Il gioco dei tre più tre miliardi

La guardianía va ricompensata. E così un altro punto cardine dell’accordo (il sesto della dichiarazione) dice: L’UE, in stretta cooperazione con la Turchia, accelererà ulteriormente l’erogazione dei 3 miliardi di euro inizialmente assegnati nel quadro dello strumento per i rifugiati e garantirà il finanziamento di ulteriori progetti per le persone oggetto di protezione temporanea identificati con un tempestivo contributo della Turchia prima della fine di marzo. Entro una settimana sarà identificato congiuntamente un primo elenco di progetti concreti per i rifugiati, segnatamente in materia di salute, istruzione, infrastrutture, alimentazione e altre spese di sostentamento, che possono essere rapidamente finanziati dallo strumento. Una volta che queste risorse saranno state quasi completamente utilizzate, e a condizione che gli impegni di cui sopra siano soddisfatti, l’UE mobiliterà ulteriori finanziamenti dello strumento per altri 3 miliardi di EUR entro la fine del 2018. Non è chiaro come verrà effettuato il controllo circa l’impiego dei fondi erogati. Sicuramente un prezzo alto, in assoluto. Un po’ meno se si pensa che il costo di un rifugiato si aggira attorno ai 10.000 euro all’anno, e che 6 miliardi di euro corrispondono al mantenimento di circa 200.000 profughi all’anno per tre anni (fino alla fine del 2018, appunto; un numero all’incirca pari al doppio dei rifugiati in Italia a fine 2015, ma pari a un quindicesimo dei tre milioni che oggi si trovano in Turchia).
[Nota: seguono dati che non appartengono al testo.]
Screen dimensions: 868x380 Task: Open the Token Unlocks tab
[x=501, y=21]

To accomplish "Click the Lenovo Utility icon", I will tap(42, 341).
Il guardiano spunterà anche una concessione a lungo e con ragione richiesta: l’abolizione dell’obbligo di visto per i cittadini Turchi in viaggio per l’Europa (quinto punto dell’accordo). Una concessione che se confermata – ci sono ancora vari ostacoli da superare – sarà gradita alle centinaia di migliaia di Turchi che viaggiano per turismo, lavoro, affari, studio, e significherà un avvicinamento effettivo di un paese, pilastro della NATO, che da decenni aspira all’entrata nella UE.

Funzionerà l’accordo?

L’accordo ha sollevato diffuse critiche tra le organizzazioni che operano nell’ambito dei diritti umani, nel Consiglio d’Europa, nello stesso Parlamento Europeo. Esso viaggia su un insidioso crinale: da un lato esso deve servire a “scoraggiare” l’ingresso in Europa. Infatti chi vi arriva dalla Turchia (che la UE considera – con qualche forzatura – “paese terzo sicuro”) rischia di essere rispedito indietro. Ma per essere “dissuasivo” occorre che le procedure siano veloci al massimo, e questo può portare a una compressione delle garanzie per i rifugiati. E questi, rispediti in Turchia, godono effettivamente delle garanzie prescritte dagli accordi internazionali? Non si tratta forse di un paese che ha imboccato una svolta autoritaria, in aspro conflitto con la minoranza curda, e che conta già tre milioni di rifugiati? E i profughi dalla Siria – o da altri paesi devastati – abbandonata la rotta greca, non ne individueranno di alternative? Nessuno è in grado di rispondere a queste domande, come nessuno è in grado di prevedere l’esito del conflitto siriano. Per ora l’accordo funziona e può dar tempo alla UE di riannodare i fili strappati della politica migratoria.